Written by David Sterns on April 14, 2025

LITIGATORS—and everyone who cares about access to justice:
Over the next two weeks, I’ll be highlighting how Ontario’s proposed civil justice reforms will erode access to justice—particularly for individuals, small businesses, and victims of fraud, abuse, or systemic wrongdoing.
One of the most troubling aspects of the proposal is how it distorts the idea of “efficiency.” In reality, these reforms will drive up costs, create procedural bottlenecks, and delay meaningful resolution—especially for those least able to absorb the impact.

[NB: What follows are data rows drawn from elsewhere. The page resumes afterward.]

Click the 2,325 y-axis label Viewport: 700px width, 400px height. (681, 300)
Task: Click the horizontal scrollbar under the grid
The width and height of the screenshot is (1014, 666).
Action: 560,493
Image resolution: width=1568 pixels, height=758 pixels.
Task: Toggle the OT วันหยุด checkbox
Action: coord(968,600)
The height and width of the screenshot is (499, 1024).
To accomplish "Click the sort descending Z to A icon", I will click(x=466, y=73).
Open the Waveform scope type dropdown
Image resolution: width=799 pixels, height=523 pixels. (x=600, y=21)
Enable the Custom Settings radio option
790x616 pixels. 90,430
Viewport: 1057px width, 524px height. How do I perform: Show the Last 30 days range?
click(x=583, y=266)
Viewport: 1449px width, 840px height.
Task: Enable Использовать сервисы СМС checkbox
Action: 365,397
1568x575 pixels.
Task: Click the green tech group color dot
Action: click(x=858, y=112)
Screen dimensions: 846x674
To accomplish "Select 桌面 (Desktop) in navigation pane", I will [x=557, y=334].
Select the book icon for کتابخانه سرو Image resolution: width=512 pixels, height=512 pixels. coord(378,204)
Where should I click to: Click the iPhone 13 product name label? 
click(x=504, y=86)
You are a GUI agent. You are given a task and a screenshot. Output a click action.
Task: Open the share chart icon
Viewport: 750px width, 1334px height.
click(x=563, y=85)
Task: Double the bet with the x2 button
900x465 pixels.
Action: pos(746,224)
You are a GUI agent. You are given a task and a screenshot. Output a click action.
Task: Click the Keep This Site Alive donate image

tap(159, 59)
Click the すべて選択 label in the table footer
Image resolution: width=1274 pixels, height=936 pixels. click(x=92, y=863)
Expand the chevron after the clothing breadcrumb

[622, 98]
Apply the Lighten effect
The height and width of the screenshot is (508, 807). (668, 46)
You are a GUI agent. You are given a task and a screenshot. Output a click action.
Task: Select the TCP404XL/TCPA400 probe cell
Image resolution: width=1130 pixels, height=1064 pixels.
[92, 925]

Requiring plaintiffs to marshal their trial evidence at the very outset—before meaningful discovery—and sharply curtailing rights of disclosure will mean:
• Higher upfront costs for individuals and small businesses
• More flying blind, leading to last-minute amendments, wasted judicial resources, and costly do-overs
• Fewer early settlements, because parties won’t have the information they need to resolve disputes
Meanwhile, large institutional defendants will still control the flow of information—with litigation teams and internal records at the ready. Plaintiffs will be left making critical decisions in the dark.
That’s not efficiency. That’s procedural inequality disguised as reform.
If you work with vulnerable clients or in complex litigation, now is the time to engage. The consultation is open until June 16, 2025. We are preparing access-to-justice–focused submissions and welcome others to contribute.
Let’s make sure well-intentioned reform doesn’t put justice even further out of reach.